C’era una volta…Il pane
Molti secoli prima di diventare il granaio di Roma, la Sicilia, tramite i colonizzatori greci, conosceva l’arte della panificazione e con il culto della dea Cerere divenne la culla della civiltà del grano. Il pane in Sicilia è cultura, storia, tradizioni, fatica. L’uomo vero era colui che mangiava il pane “travagghiatu” con il sudore della propria fronte. Il pane veniva considerato “grazia di DIO”, doveva essere spezzato con le mani non con il coltello, a tavola non doveva essere capovolto perché era come se si voltassero le spalle al Signore, prima di cominciare a mangiare si recitavano le preghiere. . La mitologia delle forme è ancora vivissima: a San Biagio, protettore del mal di gola, viene dedicato il “pane cannarozza” con le sembianze di una trachea, il pane di S. Lucia, protettrice degli occhi, “le minne” prodotte pe la festa di S. Agata e così via lungo il corso delle varie dominazioni.
Il pane tipico della Sicilia è la”mafalda” ha la forma ad “S”, dalla crosta dorata e dal delicato sapore di semi di sesamo. Dato l’impiego della “giuggiulena” la ricetta potrebbe essere di origine araba. La storia racconta che questo pane sia stato realizzato a Palermo e quando la ricetta giunse a Catania ai primi del Novecento un maestro della panificazione volle dargli quel nome in onore della principessa Mafalda di Savoia.
Ancora oggi una mafalda calda con una bella fetta di mortadella con pistacchio è una goduria, altro che panini con wurstel e crauti. A Palermo la mafalda si accompagna alle panelle e alle crocché e in alternativa alla “vastedda”alla “meuza”

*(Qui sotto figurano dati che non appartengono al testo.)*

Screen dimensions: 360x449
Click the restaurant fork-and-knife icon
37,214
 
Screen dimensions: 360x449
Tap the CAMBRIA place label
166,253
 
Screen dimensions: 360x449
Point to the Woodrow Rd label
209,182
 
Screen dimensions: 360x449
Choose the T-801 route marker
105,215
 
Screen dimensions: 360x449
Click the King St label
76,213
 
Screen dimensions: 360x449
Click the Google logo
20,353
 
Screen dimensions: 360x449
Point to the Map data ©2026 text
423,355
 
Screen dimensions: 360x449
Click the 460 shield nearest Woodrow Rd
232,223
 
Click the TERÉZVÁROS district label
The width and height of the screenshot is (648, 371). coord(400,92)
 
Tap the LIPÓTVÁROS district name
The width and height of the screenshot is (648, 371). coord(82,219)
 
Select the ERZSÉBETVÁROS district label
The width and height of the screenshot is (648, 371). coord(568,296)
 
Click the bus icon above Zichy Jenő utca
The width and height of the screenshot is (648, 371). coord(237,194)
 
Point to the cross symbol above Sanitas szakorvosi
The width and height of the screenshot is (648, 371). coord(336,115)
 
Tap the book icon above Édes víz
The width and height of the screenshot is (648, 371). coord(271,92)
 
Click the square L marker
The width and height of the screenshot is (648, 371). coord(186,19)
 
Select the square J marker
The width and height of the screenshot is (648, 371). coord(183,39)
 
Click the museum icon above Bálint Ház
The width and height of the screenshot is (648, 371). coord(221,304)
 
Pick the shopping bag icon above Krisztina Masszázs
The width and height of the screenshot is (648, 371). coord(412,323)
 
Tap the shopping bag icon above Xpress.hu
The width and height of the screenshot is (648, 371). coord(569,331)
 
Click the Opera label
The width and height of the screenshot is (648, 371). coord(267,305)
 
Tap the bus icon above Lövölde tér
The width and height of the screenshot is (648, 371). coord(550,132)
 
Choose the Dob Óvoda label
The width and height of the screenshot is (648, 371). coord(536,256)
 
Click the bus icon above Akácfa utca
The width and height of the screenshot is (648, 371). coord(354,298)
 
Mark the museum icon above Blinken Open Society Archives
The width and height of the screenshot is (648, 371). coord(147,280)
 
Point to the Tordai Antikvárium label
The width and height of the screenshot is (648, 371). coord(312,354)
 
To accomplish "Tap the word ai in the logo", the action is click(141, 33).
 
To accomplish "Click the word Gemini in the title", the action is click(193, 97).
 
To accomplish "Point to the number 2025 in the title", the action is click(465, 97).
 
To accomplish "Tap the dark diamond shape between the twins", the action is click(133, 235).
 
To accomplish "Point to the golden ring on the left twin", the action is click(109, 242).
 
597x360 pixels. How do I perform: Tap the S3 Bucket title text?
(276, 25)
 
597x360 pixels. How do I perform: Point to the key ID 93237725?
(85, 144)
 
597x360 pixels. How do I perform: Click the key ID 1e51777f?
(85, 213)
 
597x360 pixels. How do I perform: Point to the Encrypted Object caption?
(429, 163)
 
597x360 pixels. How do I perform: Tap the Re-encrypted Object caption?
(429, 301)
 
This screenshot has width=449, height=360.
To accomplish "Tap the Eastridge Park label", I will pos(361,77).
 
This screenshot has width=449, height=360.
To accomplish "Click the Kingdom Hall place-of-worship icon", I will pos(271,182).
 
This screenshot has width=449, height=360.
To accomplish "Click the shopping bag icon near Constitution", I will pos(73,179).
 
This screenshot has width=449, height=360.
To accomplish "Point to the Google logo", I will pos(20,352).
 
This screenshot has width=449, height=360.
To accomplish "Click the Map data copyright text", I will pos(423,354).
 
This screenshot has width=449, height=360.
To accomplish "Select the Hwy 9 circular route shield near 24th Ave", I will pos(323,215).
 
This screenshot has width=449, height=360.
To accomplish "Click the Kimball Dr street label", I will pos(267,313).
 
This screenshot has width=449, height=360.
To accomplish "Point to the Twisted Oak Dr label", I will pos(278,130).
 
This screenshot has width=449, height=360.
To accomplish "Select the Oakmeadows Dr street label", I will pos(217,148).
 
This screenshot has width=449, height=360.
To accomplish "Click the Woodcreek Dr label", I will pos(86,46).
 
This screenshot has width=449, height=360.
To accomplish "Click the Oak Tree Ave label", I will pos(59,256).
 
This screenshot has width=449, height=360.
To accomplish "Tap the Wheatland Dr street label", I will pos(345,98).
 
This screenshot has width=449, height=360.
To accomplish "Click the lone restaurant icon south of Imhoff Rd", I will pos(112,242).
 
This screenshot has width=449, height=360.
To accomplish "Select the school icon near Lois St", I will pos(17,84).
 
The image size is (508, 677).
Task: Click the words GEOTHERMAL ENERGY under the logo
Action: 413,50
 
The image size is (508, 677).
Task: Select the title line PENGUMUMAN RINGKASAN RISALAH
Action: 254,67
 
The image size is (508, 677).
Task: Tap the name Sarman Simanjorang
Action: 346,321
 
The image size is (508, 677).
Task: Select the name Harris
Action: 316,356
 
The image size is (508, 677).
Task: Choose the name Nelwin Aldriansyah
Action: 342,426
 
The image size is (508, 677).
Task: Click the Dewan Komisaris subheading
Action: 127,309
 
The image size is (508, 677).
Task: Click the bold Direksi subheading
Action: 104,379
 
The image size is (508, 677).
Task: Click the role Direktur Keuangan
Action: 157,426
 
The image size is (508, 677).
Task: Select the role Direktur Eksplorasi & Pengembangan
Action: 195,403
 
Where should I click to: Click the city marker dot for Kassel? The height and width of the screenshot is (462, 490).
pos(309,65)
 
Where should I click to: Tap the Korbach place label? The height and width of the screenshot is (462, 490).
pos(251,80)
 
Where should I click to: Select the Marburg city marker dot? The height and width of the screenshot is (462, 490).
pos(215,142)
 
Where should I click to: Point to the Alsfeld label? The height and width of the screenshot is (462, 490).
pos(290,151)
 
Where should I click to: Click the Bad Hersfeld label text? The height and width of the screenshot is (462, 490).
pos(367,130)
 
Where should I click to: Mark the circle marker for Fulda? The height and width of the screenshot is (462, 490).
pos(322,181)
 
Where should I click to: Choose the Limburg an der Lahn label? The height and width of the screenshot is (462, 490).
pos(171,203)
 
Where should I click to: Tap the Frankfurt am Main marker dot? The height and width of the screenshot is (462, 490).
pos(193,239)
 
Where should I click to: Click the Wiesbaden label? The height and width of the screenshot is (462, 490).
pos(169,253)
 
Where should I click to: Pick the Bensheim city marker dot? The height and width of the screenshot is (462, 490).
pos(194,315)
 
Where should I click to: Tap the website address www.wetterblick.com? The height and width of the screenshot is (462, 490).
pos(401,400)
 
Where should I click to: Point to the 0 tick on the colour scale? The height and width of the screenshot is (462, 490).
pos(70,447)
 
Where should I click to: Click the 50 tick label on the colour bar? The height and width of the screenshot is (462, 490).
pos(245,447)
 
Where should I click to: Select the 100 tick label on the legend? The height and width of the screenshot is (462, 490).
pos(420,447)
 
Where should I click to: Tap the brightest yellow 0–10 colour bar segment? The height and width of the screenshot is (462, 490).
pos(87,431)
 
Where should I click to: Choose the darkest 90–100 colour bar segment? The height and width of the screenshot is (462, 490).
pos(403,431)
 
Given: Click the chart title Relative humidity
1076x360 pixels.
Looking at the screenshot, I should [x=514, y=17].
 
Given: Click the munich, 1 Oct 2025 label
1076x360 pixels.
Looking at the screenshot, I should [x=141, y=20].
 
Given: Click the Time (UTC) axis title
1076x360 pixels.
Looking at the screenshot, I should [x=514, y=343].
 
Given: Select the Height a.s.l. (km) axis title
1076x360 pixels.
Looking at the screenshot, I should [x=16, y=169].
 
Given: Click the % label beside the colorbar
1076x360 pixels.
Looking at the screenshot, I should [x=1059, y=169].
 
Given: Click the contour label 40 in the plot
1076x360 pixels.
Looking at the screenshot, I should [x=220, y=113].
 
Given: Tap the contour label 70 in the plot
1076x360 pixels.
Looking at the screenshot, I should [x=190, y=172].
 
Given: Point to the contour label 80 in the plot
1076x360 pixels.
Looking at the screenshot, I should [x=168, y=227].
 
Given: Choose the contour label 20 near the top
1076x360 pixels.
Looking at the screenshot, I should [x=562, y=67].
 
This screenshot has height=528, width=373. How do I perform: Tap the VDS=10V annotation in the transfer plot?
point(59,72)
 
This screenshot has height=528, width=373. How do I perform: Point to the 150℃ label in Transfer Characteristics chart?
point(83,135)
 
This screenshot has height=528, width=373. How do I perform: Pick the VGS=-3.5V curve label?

Le più cruente rivolte nei secoli furono causate proprio dalla penuria di questo alimento che per la sua importanza condizionava la vita della popolazione più povera e soggetta alle angherie dei potenti di turno.
Oggi buona parte della popolazione vive nell’abbondanza e nel lusso, non può neanche lontanamente immaginare il degrado in cui vivevano i nostri progenitori, forse basterebbe volgere lo sguardo verso l’altra parte del mondo per accorgersi che forse il Medioevo non è stato debellato del tutto.